IDENTIFYING SMALL ORFs AND uORFs

Jon Mudge, from the HAVANA group (Hinxton, U.K.), started this session by describing their annotation of small coding DNA sequences (CDSs). This led to a discussion of the term “uORF” (upstream open reading frame), as some felt this may ascribe a function to the locus of regulating the translation of the CDS. Mudge stated that most 5' untranslated regions (UTRs) contain some kind of uORF, so should they all be annotated, or only ones where some functional data has been found? Juan Pablo Couso from the University of Sussex highlighted that there is a continuum between clearly defined protein coding loci and characterized nonprotein coding loci. Translation can be inferred from the results of ribosomal profiling that assays the regions of mRNA protected by ribosomes while undergoing translation.

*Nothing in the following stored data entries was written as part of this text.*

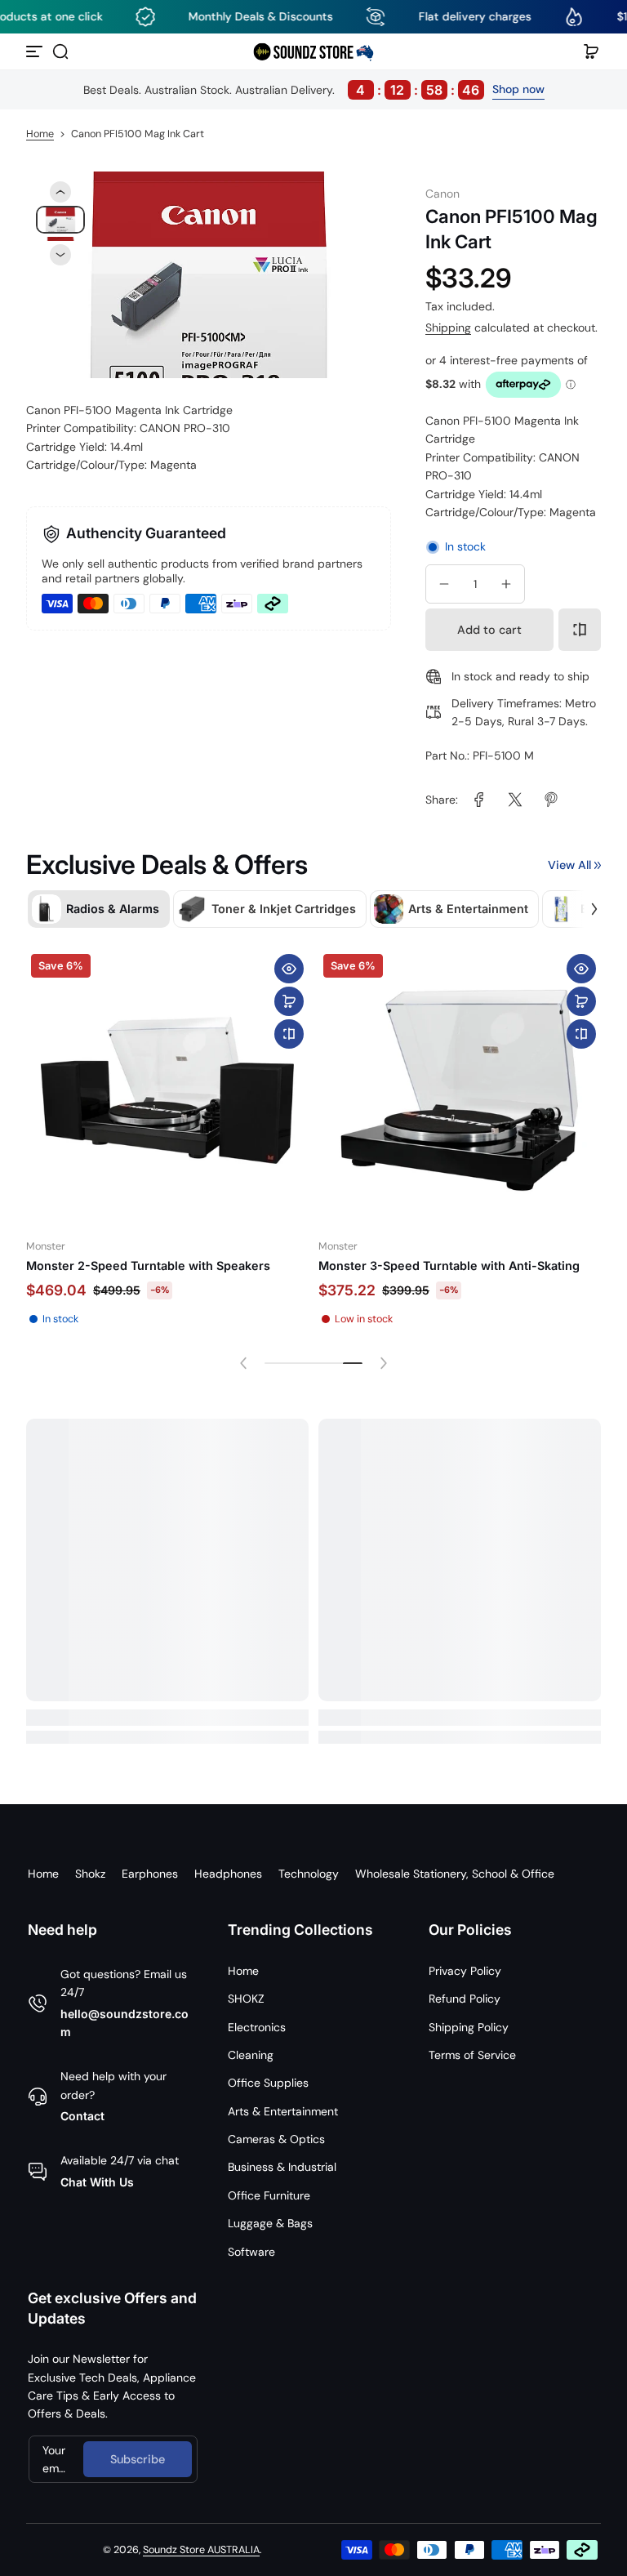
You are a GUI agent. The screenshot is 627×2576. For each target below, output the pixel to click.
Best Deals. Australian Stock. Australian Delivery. (281, 90)
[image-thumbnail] (60, 220)
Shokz (90, 1873)
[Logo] (313, 51)
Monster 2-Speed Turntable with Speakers (148, 1265)
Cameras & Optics (276, 2139)
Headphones (228, 1873)
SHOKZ (246, 1998)
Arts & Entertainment (283, 2111)
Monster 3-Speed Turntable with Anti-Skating (449, 1265)
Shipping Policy (469, 2027)
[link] (479, 799)
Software (251, 2251)
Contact (82, 2116)
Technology (308, 1873)
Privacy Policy (465, 1970)
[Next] (60, 254)
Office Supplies (268, 2082)
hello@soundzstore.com (124, 2023)
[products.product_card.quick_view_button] (289, 968)
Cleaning (250, 2055)
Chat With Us (97, 2182)
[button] (60, 51)
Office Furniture (269, 2195)
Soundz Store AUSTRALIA (201, 2549)
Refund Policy (464, 1998)
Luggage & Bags (270, 2223)
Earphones (150, 1873)
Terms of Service (472, 2055)
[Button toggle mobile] (36, 51)
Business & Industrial (282, 2166)
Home (40, 133)
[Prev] (60, 192)
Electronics (257, 2027)
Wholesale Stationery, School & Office (454, 1873)
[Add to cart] (289, 1001)
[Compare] (579, 629)
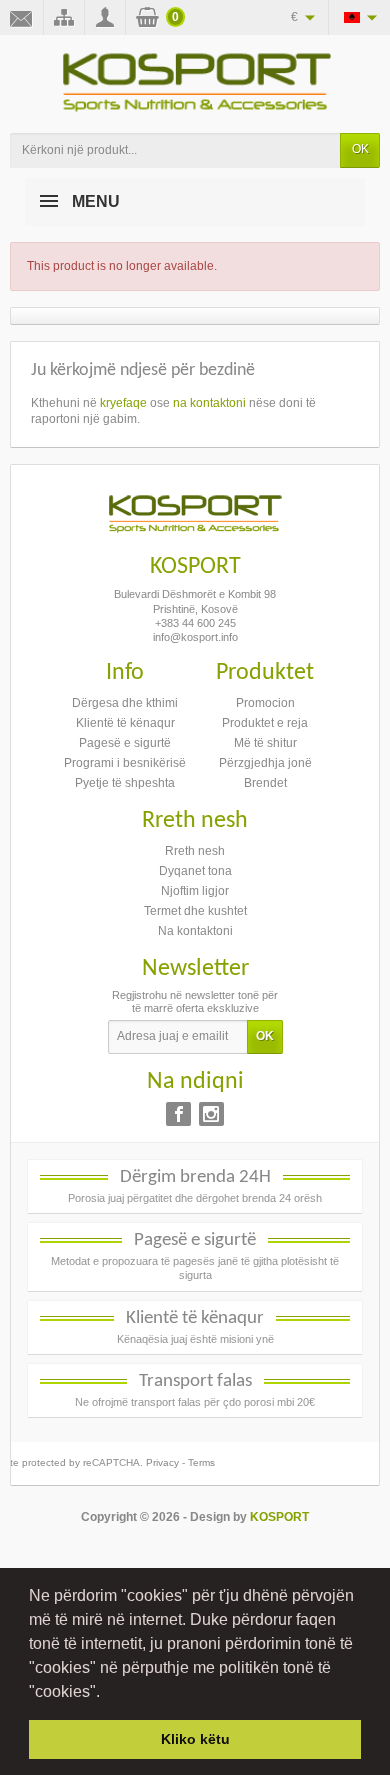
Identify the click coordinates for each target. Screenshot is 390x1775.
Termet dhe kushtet (195, 911)
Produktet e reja (265, 723)
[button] (107, 1693)
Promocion (265, 703)
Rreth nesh (195, 851)
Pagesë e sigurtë (125, 743)
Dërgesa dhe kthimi (125, 703)
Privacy (162, 1462)
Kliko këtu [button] (195, 1739)
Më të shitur (265, 743)
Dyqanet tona (195, 871)
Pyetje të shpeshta (125, 783)
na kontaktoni (209, 403)
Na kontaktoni (195, 931)
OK (360, 149)
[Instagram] (211, 1114)
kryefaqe (123, 403)
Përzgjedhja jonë (265, 763)
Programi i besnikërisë (125, 763)
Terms (201, 1462)
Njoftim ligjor (195, 891)
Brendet (265, 783)
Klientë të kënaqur (125, 723)
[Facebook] (178, 1114)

A combination of ribosomal profiling and MS data has been used to identify small ORFs (smORFs) that are common in Drosophila14 and could potentially be emergent protein coding genes. Conservation across species can also argue in favor of the existence of these small proteins; however, Couso emphasized the difficulty in using BLAST for identifying smORFs under 70 amino acids (aa). It was proposed that smORFs of >70 aa be classed as protein coding if there were at least two lines of evidence (e.g., conservation and ribosome profiling), but smORFs of <70 aa would only be regarded as protein coding if experimental evidence at the protein level was available; however, it should be borne in mind that detection of such small proteins by MS can be challenging, as they are usually low abundance, have only a few tryptic sites, and are spatially/temporally restricted. From the few examples discussed at the end of the session, it appeared that it was sometimes difficult for curators to decide whether the data should be represented as a one-gene or two-gene model.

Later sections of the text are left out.